The typical letter contained 5 parts.  First was the greeting which we see in verse 1 and verse 2.  Then there is a prayer for the health of the recipient.  This is the first part of verse 3.  Third is a thanksgiving to God which we see in the 2nd part of verse three.

This is then followed by the main body which we will study and then finally, the last part which is special greetings and salutations.

As we look to the purpose of the letter to Galatians, we see that Paul is responding to an attack on both him and the Gospel he preached.  The church was at a critical point as to its theology.   When one studies the history of the church, we see that there are times where the church is attacked for what it believes.  I think we are moving into one of those times in our own country.  The attack for Paul was that the Jews who had come to believe in Christ still held that faith is for Jews alone.  For a Gentile to be received, that person must first become a Jew.  Paul believed this went totally against the work of Christ and his teaching.  So Paul will talk about the Law and Grace in this letter to speak to what each does.

Galatians is written near the end of Paul’s Aegean ministry.  The tone of the letter is exasperated, sarcastic at times and is as a parent dealing with an errant child.  Galatians is similar to Romans.  As we will see, the central argument is justification by faith in Christ and not works of the law.

The first two chapters of the letter are autobiographical information about Paul.  2:15 to 4:31 of Galatians is the heart of Paul’s theological argument in the letter and finally, chapters 5 and 6 deal with lifestyle and freedom.

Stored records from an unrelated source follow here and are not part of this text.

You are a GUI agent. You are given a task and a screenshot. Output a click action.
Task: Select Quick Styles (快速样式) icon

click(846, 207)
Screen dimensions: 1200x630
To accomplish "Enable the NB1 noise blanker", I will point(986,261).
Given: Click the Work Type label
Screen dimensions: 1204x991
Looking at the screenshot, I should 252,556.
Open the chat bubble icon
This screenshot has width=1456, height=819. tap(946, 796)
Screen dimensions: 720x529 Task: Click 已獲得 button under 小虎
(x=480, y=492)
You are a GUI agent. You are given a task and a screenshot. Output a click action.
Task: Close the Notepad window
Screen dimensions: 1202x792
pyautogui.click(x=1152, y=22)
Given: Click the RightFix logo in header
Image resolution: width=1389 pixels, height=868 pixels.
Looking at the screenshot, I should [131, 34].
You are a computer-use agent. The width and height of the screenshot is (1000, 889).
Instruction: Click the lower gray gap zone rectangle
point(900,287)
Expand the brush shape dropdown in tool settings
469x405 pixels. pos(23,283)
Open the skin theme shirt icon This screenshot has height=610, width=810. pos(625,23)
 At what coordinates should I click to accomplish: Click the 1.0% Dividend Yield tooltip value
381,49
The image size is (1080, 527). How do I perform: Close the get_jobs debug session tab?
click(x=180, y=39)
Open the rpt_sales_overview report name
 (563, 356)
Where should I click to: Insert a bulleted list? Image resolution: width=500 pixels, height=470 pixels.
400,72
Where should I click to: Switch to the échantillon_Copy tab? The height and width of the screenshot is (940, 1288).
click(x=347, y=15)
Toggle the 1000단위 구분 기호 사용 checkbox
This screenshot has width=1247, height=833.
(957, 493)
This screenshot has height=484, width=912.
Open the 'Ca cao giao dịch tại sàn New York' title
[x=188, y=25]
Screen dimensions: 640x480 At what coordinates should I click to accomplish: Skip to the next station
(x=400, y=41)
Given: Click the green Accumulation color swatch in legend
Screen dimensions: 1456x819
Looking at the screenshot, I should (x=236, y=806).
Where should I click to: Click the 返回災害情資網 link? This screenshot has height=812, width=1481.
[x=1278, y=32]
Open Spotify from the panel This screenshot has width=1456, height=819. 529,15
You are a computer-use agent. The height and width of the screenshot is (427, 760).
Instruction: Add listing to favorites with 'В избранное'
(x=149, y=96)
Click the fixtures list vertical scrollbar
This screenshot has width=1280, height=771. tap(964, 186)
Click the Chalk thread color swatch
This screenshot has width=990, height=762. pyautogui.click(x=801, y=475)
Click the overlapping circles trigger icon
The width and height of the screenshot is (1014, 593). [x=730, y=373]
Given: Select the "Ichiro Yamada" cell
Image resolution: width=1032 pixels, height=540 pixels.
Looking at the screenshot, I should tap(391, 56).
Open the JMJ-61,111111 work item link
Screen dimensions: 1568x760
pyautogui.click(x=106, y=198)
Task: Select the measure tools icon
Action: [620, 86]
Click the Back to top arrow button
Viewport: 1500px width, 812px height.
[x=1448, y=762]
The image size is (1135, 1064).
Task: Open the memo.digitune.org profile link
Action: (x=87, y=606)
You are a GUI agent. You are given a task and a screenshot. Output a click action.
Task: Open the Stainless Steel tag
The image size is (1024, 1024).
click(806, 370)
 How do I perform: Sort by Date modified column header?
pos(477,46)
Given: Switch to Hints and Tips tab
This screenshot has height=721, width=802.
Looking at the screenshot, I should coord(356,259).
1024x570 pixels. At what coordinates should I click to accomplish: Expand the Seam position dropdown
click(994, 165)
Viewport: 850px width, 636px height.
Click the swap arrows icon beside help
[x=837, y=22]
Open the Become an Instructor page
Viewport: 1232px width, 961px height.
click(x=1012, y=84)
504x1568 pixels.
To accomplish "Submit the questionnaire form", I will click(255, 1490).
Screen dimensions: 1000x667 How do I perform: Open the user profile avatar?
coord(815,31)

Paul makes his argument based on Habakkuk 2:4 where it is written that the righteous shall live by faith.  The thrust of his argument with Abraham is that he was deemed righteous in Genesis 15 which preceded the covenant of circumcision given in Genesis 17-19, therefore giving faith priority over the law.

Paul argues against those who put forth a model of getting to God through the Jewish community and thus the law (Torah).  He affirms that this model is valid for Jews, but is not a valid model for Gentiles and in fact, for Gentiles to follow this model will result in their becoming slaves to the law and thus relinquishing the grace given them.

I hope and pray that we can learn something new as we read through Galatians.